_Stated exercise:_
Write out the data from the very beginning through the line containing "Action: click(1242, 310)", including that line, and leave the pictures out of your answer.

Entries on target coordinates
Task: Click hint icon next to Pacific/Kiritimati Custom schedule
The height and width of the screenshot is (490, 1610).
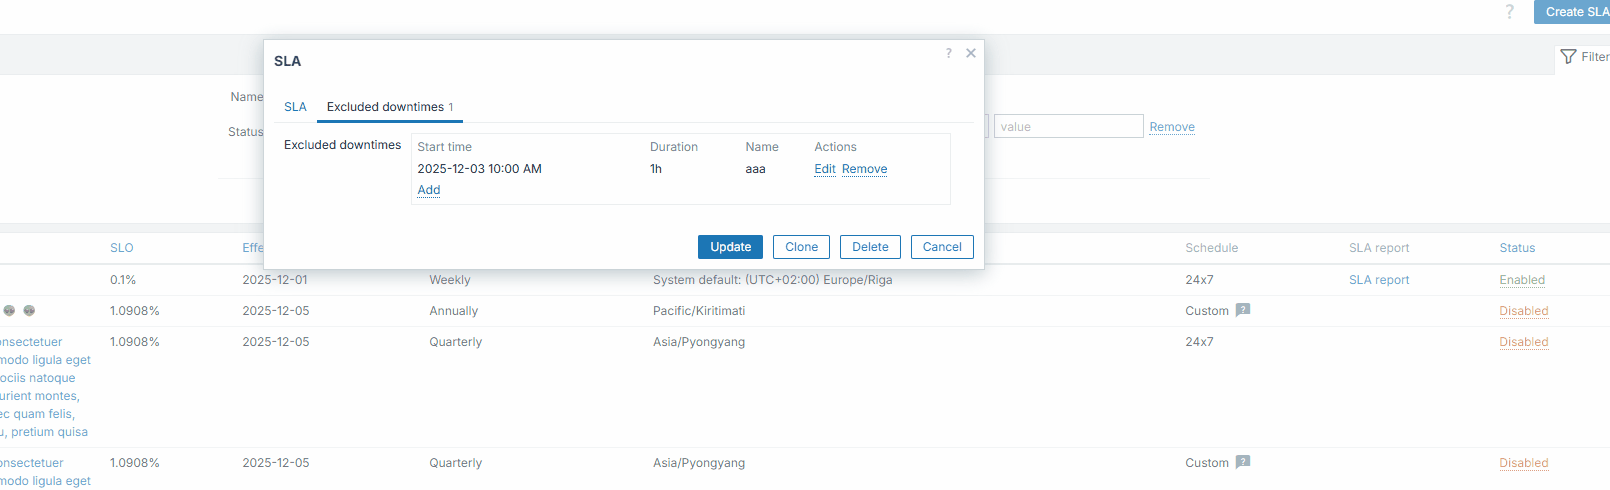Action: click(1242, 310)
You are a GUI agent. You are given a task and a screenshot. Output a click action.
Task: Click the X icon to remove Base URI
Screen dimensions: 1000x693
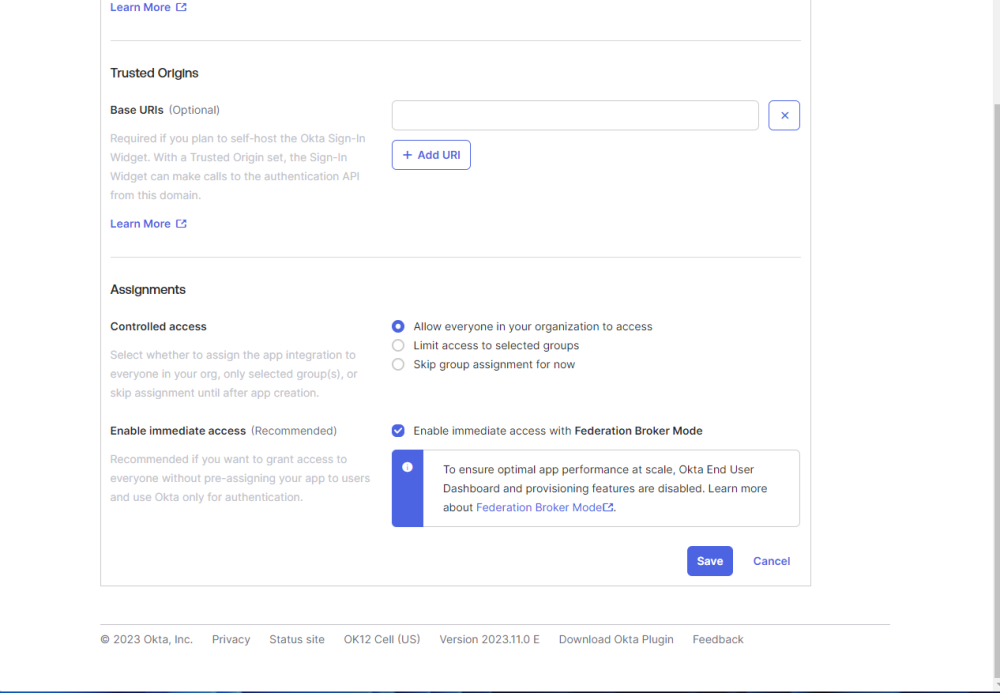click(784, 116)
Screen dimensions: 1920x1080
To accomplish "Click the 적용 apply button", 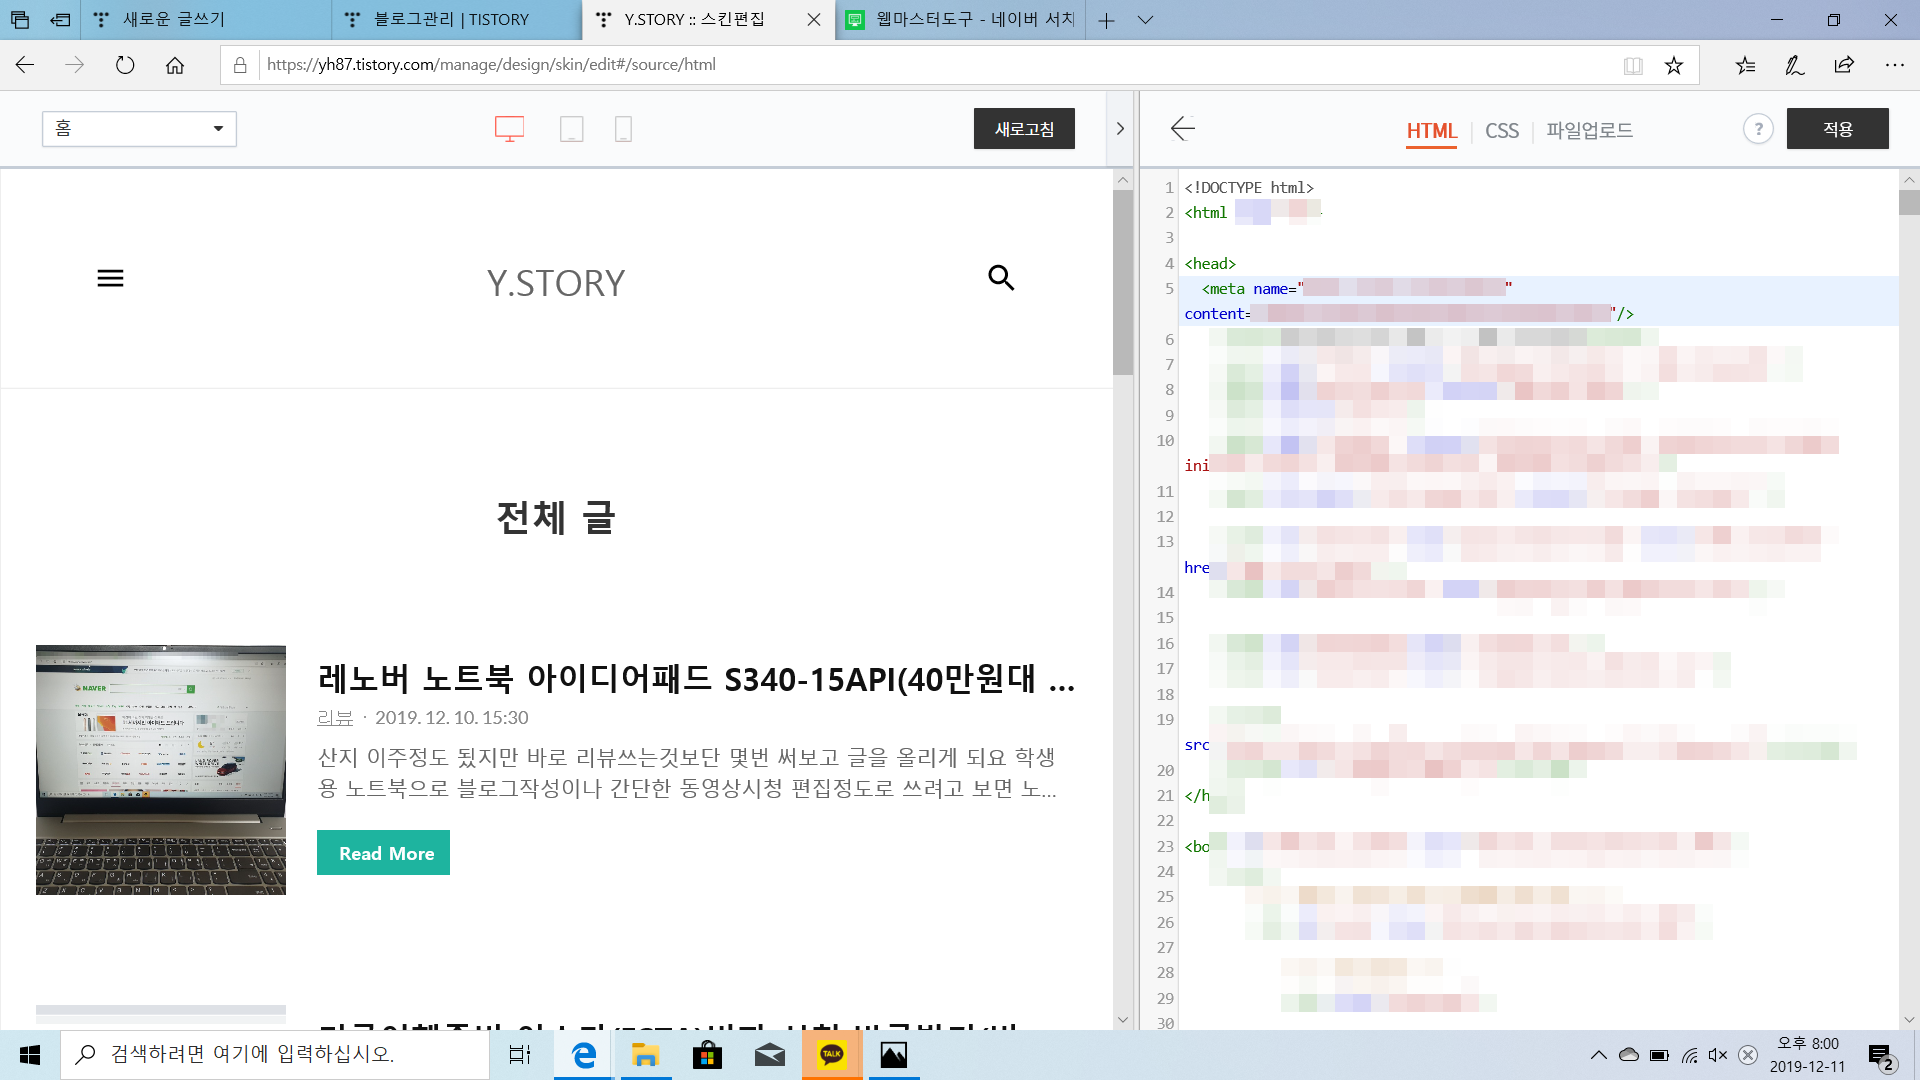I will (x=1837, y=129).
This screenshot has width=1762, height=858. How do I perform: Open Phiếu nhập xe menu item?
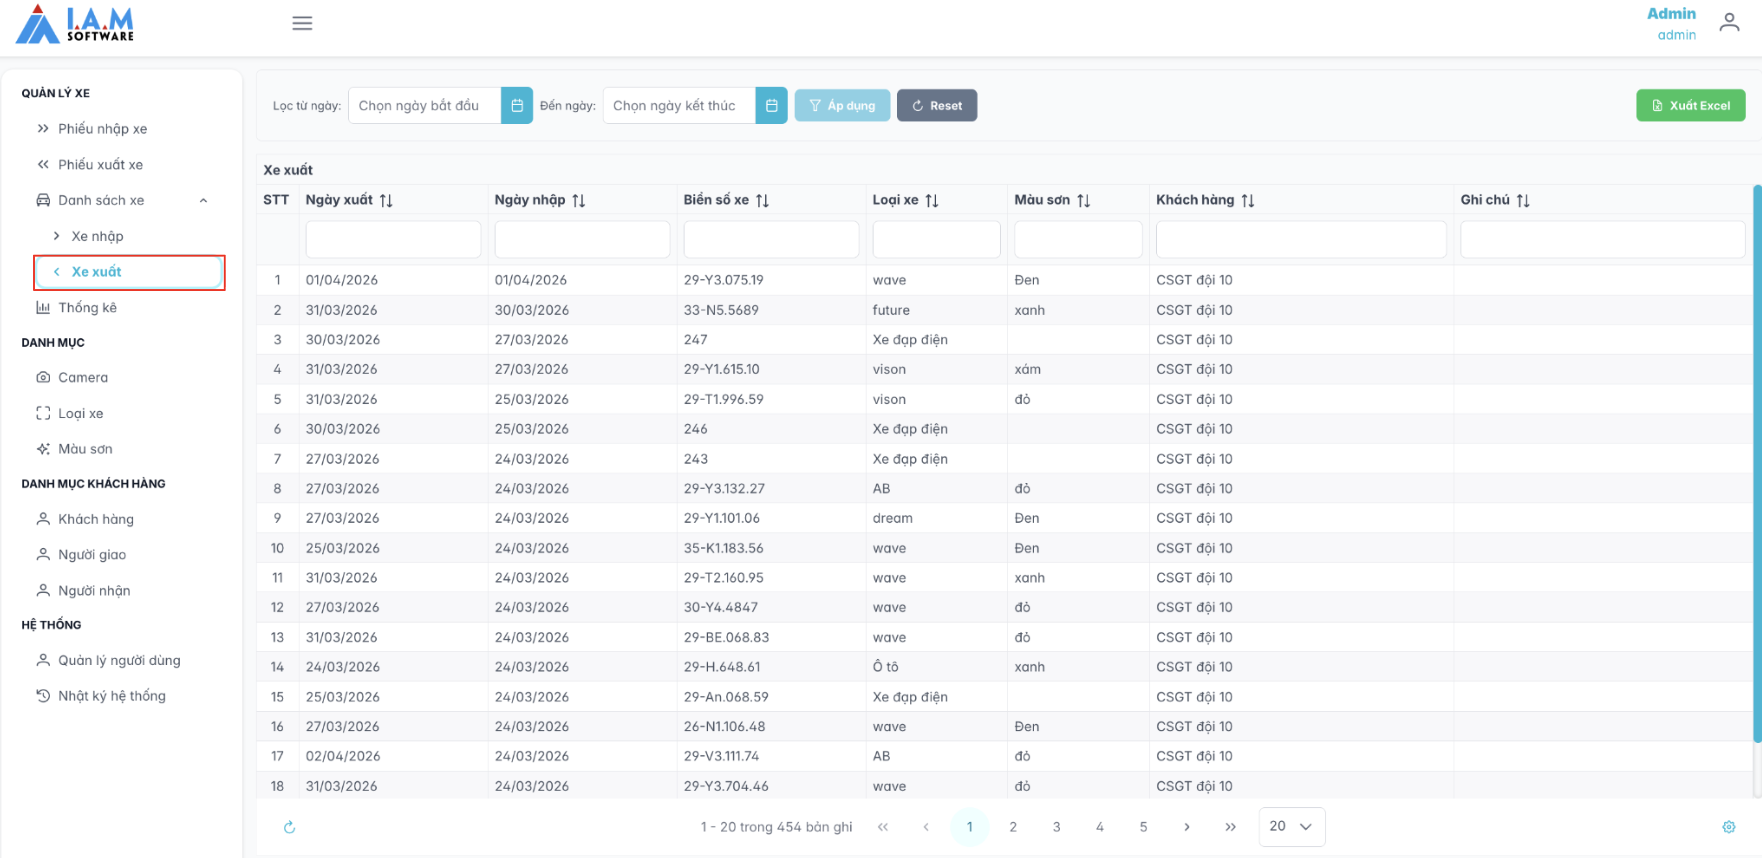pyautogui.click(x=102, y=129)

_Answer to this problem:_
Task: Click hint icon next to Pacific/Kiritimati Custom schedule
The height and width of the screenshot is (490, 1610).
Action: click(1242, 310)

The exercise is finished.